The NBA recently published its 2019-20 roster survey, which consolidates all the demographic data from the league’s 30 teams’ opening night rosters. The average player is just 26.6 years old, nearly a decade younger than the now 35-year old LeBron James. Generally, NBA players hit their prime around 27 years old, but LeBron is turning back the hands of time. His continuing success surprises fans and critics. One man who is not surprised, however, is former coach Erik Spoelstra.
Erik Spoelstra and the Big-Three Heat era
LeBron James made headlines in 2010 with The Decision, a controversial move that hasn’t aged well. Even though LeBron donated more than $3 million from The Decision to charity, a cloud followed him as he took his talents to South Beach. He quickly shook the critics off as he worked with Dwyane Wade and Chris Bosh under head coach Erik Spoelstra.
Spoelstra coached the Big Three to a pair of championships in 2012 and 2013, along with finals appearances in 2011 and 2014. The four-year run wasn’t long enough to call a dynasty, but it still outperformed even the most optimistic expectations. LeBron moved back to Ohio and led the Cavaliers to the title that Cleveland desperately needed, but his run in Miami ensured that history would always mention his name alongside Spoelstra’s.
LeBron James’ key to success, according to Spoelstra
When asked about LeBron’s success as he hits his mid-30s, Spoelstra downplayed the role of luck. He told the South Florida Sun Sentinel that James is probably sipping from the fabled fountain of youth. Then Spoelstra turned serious and revealed why James is still so good at his age:
“This doesn’t happen by accident. During the summer, he rarely takes a bunch of time off. So it’s not like he’s working to get himself fully back into shape after enjoying three or four months of doing nothing.”
While many players will use the offseason to go on long vacations or splurge on unhealthy food, LeBron is always ready to get back to the court. In addition to a personal trainer he’s stuck with for 16 years, LeBron has smartly invested in keeping his body in game shape.
LeBron James’ work ethic doesn’t allow him to take much time off between seasons, and it certainly doesn’t allow him to take time off during them.
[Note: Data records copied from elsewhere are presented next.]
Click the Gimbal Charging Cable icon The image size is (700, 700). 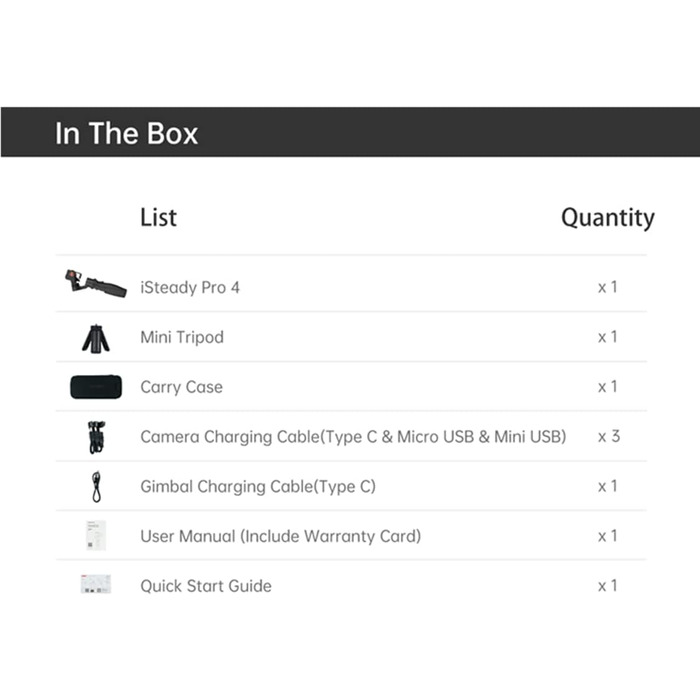pyautogui.click(x=96, y=486)
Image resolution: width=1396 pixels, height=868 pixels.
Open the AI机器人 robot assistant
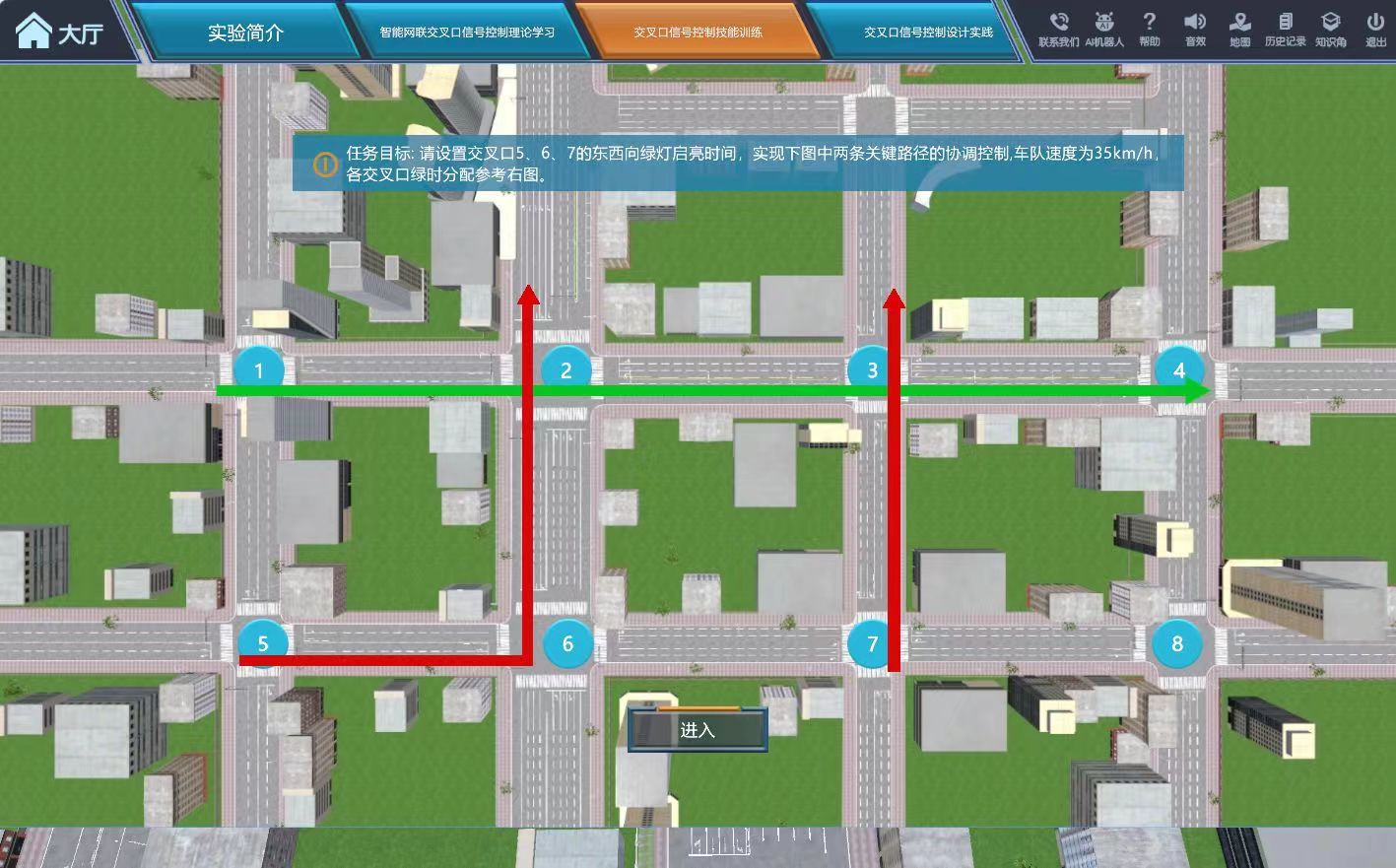click(x=1103, y=23)
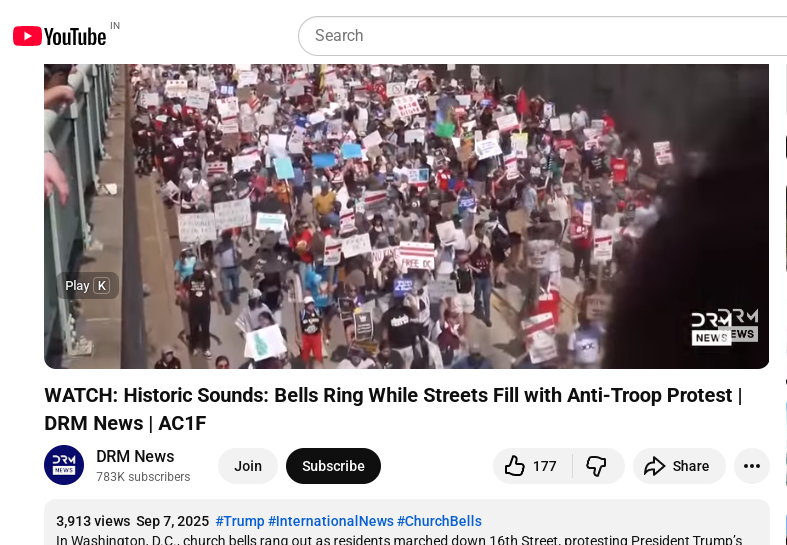This screenshot has height=545, width=787.
Task: Share the video using Share button
Action: click(679, 466)
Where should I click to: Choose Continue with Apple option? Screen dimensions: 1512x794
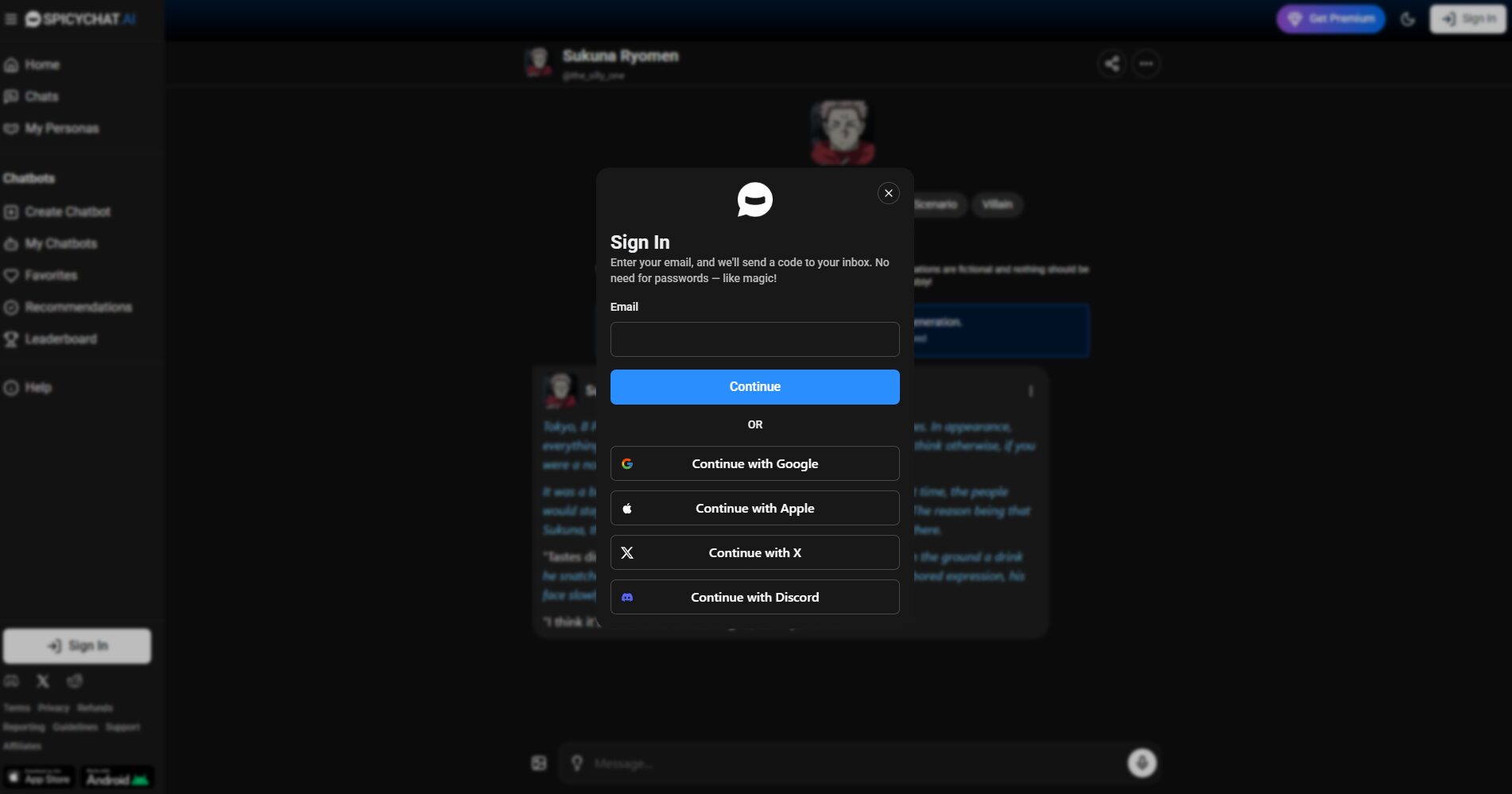click(x=754, y=508)
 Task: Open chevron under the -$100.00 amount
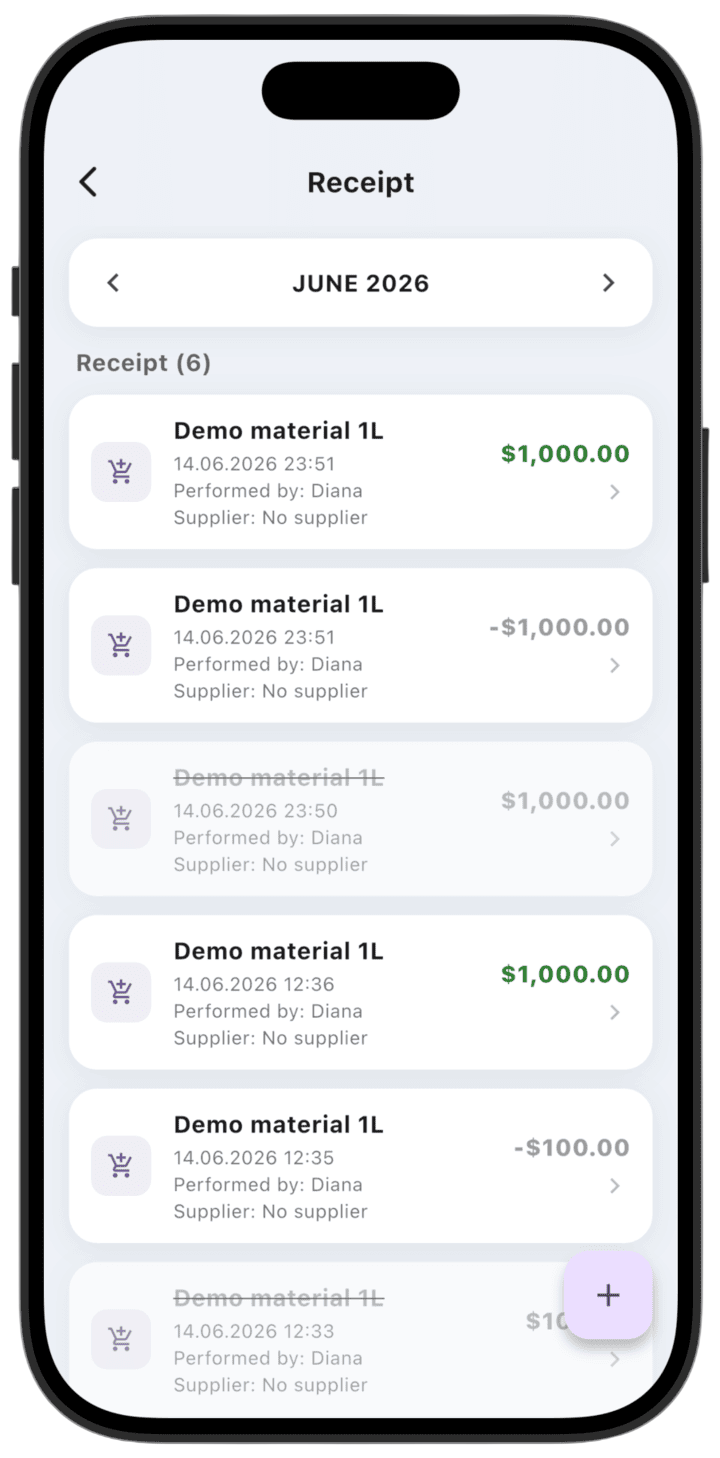click(x=615, y=1186)
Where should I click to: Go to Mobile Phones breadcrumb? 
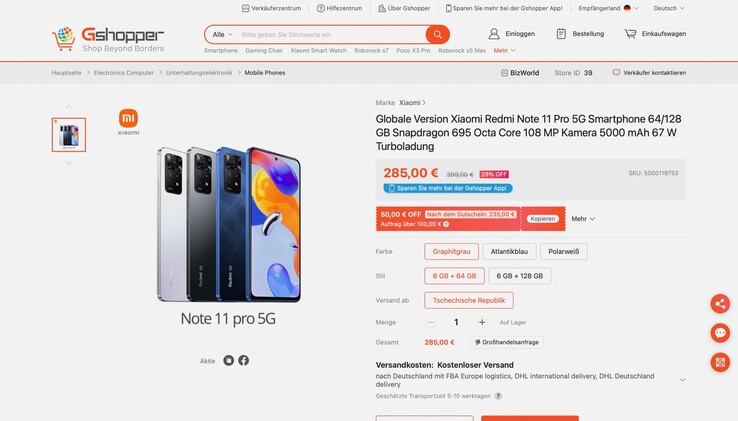[263, 73]
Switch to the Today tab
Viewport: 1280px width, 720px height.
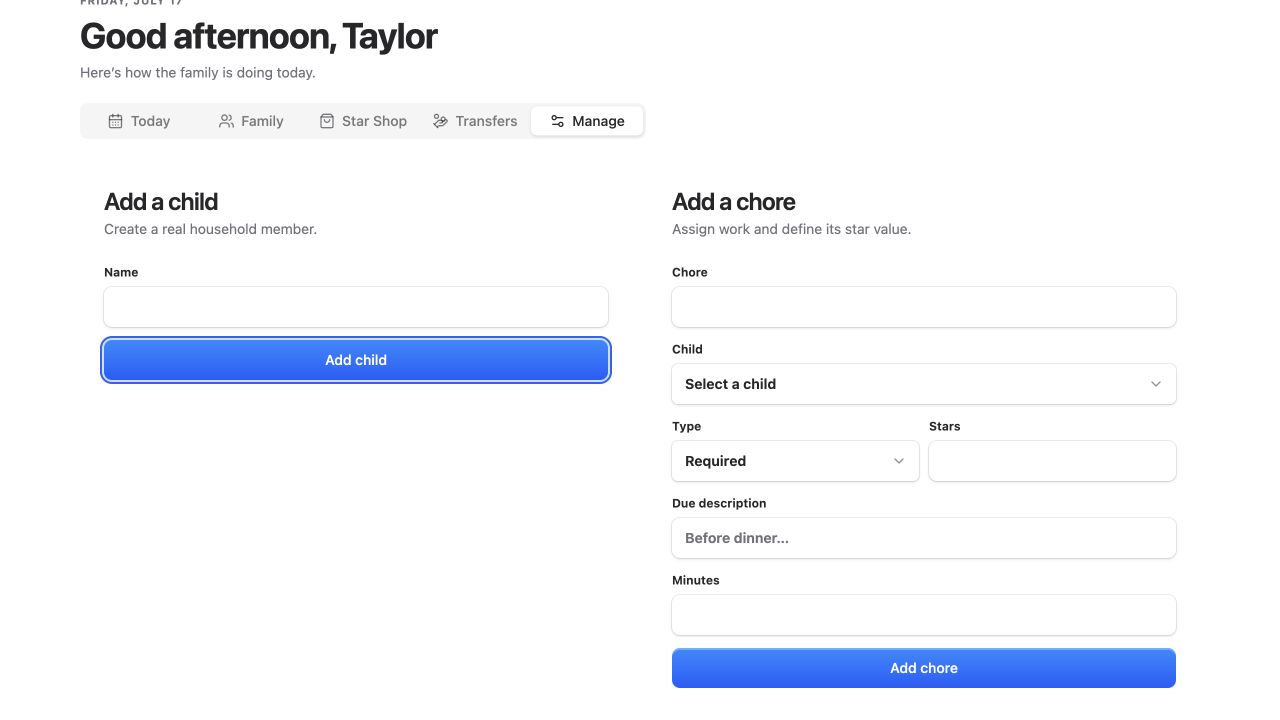tap(139, 121)
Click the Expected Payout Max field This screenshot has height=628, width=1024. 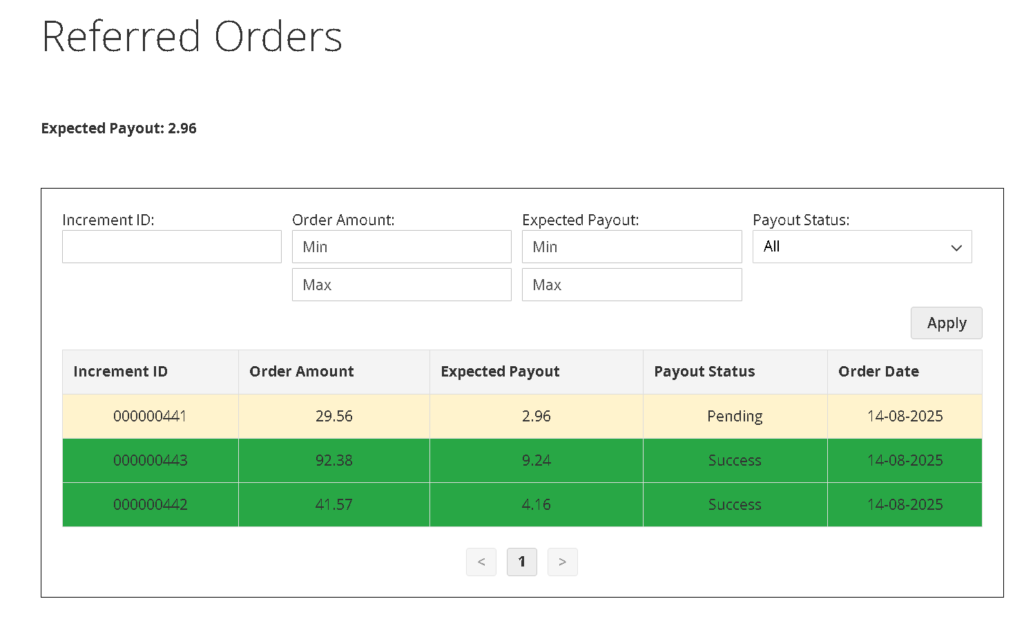[x=631, y=284]
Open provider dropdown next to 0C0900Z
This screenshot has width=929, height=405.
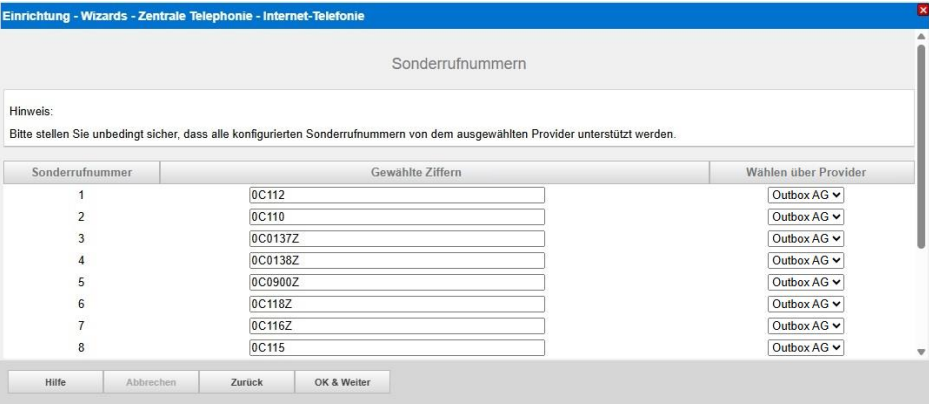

The idea of load management has crept more and more into the modern NBA, but LeBron is fighting to reject it. He recently explained that he planned to play every game where he was healthy, wanting to make sure that fans who showed up to see him weren’t disappointed. Lakers coach Frank Vogel wisely agreed with the star, clarifying that he didn’t want to overplay him, but something like 34 minutes a night would be ideal.
Is 2019-20 LeBron James’ best season ever?
Among seasons at age 35 or older, LeBron is having by far the best season in history. Additionally, there’s an argument that this is his best season ever — at any age. Even more so when you consider the average age for most teams this season is just over 26 years old. While the Lakers are a different team than James’ championship runs with the Heat and the Cavaliers, his stats stack up to his best seasons for those competitors. The Lakers won 24 of their first 30 games, and even a 3-game skid left them leading the West by 2.5 games. After making offseason moves and assembling a team in win-now mode, it was critical for the Lakers to shine in October and November.
LeBron’s strategy of working hard and staying in shape isn’t exactly earth-shattering in its originality, but it’s impressive to see how effective it has been. Not only is LeBron having the best season ever at his age, but he’s also having one of his best seasons ever — and most importantly, he’s leading his team to the playoffs. If the Lakers hang their 17th NBA championship banner in Staples Center at the end of this season, LeBron James’ dedication and work ethic will be the key.